Personnage haut en couleur qui donne vie au volet central des Géorgiques, L. S. M. fut à la fois un féodal solidement attaché aux valeurs nobiliaires mises en place durant le haut Moyen Âge et un aristocrate éclairé favorable aux idées diffusées par les philosophes des Lumières. Les deux autres volets du triptyque, en confrontant les guerres du passé à celles du présent, confèrent un éclairage singulier au portrait en action de ce féodal révolutionnaire farouchement enraciné dans sa terre. Découvrant la geste de son ancêtre au travers d’un fatras de documents, c’est aussi par l’écriture que son lointain descendant s’efforce de rendre compte d’une énigme aussi déroutante.
– Hannes De Vriese, « L. S. M., figure prométhéenne : gloire et damnation d’un héros », p. 96-110
Dans Les Géorgiques, un ensemble de références implicites désignent la figure du général L. S. M comme un héros prométhéen. Le personnage simonien incarne plusieurs aspects du mythe antique : il est à la fois un homme des Lumières triomphant, maître de soi, de la nature et de la technique, et un héros mis en échec et damné. L. S. M. invite ainsi à faire du mythe prométhéen une lecture complexe et contemporaine qui interroge la relation de l’homme à la nature.

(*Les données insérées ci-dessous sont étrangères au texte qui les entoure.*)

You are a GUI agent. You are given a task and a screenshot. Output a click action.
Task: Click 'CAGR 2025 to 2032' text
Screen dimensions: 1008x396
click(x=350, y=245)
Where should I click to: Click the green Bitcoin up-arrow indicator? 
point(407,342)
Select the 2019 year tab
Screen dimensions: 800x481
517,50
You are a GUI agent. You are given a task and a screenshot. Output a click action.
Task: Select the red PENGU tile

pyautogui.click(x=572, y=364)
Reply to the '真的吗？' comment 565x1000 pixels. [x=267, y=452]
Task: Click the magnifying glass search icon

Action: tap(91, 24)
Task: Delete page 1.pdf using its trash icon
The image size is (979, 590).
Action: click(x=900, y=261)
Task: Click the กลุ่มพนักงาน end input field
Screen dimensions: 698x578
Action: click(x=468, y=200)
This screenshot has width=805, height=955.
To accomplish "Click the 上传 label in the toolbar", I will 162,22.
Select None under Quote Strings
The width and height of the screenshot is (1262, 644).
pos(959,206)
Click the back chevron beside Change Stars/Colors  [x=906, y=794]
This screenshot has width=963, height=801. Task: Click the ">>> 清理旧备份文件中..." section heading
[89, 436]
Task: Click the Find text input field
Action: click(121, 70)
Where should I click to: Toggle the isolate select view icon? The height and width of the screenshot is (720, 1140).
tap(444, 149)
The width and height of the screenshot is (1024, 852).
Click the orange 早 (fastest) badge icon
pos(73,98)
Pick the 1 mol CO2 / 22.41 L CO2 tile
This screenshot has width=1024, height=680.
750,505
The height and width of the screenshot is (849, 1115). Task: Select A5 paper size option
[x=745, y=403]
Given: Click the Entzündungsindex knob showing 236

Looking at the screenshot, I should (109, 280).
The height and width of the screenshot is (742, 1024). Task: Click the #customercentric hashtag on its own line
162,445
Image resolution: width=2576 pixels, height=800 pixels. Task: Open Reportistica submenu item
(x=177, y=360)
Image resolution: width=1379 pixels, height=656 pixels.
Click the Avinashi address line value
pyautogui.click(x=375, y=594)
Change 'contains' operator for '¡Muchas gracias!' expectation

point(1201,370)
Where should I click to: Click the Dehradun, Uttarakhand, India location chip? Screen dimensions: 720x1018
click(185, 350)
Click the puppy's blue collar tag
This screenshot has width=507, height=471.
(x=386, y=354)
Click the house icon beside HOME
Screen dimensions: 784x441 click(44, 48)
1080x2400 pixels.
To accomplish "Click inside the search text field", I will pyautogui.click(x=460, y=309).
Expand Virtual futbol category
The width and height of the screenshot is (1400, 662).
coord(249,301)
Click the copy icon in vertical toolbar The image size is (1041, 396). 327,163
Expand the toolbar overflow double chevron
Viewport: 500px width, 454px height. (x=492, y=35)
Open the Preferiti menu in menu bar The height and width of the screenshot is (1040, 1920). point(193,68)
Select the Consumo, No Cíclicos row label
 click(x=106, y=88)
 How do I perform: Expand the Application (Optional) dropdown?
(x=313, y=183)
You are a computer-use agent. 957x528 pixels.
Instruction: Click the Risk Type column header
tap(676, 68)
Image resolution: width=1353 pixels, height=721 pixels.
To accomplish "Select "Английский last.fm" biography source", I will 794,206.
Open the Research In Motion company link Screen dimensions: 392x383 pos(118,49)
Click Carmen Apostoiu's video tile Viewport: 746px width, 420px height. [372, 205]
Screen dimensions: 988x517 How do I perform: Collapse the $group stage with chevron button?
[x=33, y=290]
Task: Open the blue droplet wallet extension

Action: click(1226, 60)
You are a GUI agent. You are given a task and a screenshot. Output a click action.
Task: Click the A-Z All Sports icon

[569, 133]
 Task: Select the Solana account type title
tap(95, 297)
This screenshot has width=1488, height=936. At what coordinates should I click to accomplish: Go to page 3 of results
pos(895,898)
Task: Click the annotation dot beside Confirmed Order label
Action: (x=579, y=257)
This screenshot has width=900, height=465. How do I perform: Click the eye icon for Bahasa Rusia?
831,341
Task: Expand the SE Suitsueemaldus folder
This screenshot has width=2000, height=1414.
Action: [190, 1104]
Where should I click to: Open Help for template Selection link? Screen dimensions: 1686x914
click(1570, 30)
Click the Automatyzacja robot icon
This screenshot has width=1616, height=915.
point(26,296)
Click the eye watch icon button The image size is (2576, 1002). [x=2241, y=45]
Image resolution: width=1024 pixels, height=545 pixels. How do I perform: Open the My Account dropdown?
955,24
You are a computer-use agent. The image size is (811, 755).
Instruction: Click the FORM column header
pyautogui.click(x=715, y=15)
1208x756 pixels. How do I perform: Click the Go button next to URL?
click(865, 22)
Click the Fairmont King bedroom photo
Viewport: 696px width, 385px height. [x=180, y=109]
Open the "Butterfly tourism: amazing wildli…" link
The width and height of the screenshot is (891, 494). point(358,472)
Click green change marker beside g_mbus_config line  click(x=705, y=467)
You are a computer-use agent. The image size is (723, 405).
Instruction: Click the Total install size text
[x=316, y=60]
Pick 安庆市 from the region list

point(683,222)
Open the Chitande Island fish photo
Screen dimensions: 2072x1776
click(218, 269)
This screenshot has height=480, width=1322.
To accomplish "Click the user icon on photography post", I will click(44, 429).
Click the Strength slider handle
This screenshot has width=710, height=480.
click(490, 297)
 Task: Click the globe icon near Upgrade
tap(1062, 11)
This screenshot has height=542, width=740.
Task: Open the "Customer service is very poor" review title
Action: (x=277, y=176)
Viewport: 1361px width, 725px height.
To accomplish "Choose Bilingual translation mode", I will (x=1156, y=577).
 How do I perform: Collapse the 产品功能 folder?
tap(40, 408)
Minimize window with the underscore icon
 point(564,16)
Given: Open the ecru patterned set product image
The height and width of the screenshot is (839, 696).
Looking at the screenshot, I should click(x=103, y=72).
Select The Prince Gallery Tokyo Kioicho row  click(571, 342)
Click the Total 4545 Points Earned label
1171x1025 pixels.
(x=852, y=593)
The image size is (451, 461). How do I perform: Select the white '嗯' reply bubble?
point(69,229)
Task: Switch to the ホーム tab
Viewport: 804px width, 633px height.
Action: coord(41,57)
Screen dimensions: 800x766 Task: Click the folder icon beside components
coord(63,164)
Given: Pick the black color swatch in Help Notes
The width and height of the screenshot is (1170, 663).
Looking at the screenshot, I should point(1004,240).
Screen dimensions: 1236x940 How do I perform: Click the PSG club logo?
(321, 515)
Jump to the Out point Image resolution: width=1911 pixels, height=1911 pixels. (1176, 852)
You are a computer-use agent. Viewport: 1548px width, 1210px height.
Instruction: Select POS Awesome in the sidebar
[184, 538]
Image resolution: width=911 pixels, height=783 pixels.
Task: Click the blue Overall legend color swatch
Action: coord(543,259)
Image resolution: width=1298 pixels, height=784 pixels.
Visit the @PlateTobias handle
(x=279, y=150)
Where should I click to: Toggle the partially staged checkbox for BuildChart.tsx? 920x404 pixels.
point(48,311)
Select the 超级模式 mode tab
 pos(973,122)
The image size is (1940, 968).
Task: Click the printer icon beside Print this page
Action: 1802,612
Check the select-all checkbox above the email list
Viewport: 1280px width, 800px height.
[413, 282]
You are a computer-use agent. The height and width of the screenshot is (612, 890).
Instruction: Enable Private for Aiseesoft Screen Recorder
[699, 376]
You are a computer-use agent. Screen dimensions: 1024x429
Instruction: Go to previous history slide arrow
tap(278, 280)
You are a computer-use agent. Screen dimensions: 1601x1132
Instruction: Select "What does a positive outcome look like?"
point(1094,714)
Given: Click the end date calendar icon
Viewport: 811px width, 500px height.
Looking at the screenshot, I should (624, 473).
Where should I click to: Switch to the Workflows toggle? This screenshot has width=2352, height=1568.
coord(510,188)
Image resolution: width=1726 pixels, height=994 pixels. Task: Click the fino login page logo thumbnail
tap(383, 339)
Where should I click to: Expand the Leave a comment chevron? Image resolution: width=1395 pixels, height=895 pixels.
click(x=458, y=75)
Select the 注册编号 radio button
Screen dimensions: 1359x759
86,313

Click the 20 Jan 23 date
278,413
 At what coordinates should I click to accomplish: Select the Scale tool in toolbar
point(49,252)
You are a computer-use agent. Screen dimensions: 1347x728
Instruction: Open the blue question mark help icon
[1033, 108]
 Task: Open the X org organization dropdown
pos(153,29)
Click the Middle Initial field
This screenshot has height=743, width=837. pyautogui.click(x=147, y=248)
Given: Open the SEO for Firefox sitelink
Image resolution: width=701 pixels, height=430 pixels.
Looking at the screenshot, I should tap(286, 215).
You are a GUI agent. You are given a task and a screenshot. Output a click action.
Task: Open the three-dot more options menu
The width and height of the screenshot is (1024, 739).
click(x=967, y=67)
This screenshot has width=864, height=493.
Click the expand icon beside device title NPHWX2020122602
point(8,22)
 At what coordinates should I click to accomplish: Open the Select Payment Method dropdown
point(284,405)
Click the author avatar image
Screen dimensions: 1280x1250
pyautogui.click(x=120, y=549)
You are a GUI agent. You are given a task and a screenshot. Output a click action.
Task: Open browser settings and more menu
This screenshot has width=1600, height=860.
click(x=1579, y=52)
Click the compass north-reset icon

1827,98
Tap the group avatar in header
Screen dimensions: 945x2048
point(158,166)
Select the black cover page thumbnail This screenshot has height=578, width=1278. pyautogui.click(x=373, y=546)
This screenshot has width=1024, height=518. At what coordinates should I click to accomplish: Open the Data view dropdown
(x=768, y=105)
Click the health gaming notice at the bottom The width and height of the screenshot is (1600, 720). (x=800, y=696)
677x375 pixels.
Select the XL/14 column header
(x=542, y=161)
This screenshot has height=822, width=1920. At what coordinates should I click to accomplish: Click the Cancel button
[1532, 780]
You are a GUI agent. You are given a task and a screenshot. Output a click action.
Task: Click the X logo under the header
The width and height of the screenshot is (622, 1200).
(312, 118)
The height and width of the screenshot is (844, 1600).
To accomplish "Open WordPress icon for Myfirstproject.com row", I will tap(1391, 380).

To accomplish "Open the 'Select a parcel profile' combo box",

– Nathalie Piégay-Gros, « La mélancolie des statues », p. 111-122
La statue du Général, dans Les Géorgiques, est un objet de hantise. Elle contribue à la mélancolie de l’œuvre. Mais plus fondamentalement, c’est un objet spectral, qui échappe à la représentation et à l’imaginaire pour entrer dans la sphère du fantasme. Elle objective le fantôme du passé et le secret, de famille, qui hante les descendants en cryptant ce qui fait brèche dans l’histoire racontée. Elle oscille entre un objet monumental et un objet vulnérable, une possible pétrification mélancolique et une libération de l’image par l’écriture. Les dispositifs d’écriture, qui télescopent description et narration, confrontent sans cesse le personnage et sa représentation, confortant ainsi la hantise, qui ne distingue pas entre le matériel et l’immatériel, le mort et le vivant, le mobile et le figé, le dedans et le dehors...
– Archives : « Les poésies de Jean-Pierre Lacombe Saint-Michel », transcrites, présentées et annotées par Louis Hincker
– Note sur les illustrations
Jean-Yves Laurichesse, professeur de littérature française à l’université Toulouse - Jean Jaurès, est directeur du laboratoire Patrimoine, Littérature, Histoire. Spécialiste des œuvres de Jean Giono et de Claude Simon, il a créé et dirigé de 2005 à 2009 les Cahiers Claude Simon et dirige actuellement la série « Claude Simon » de La Revue des lettres modernes (Classiques Garnier). Auteur d’un essai sur « l’espace olfactif » dans les romans de Claude Simon (L’Harmattan, 1998), il a dirigé plusieurs ouvrages collectifs, dont récemment Claude Simon géographe (Classiques Garnier, 2013).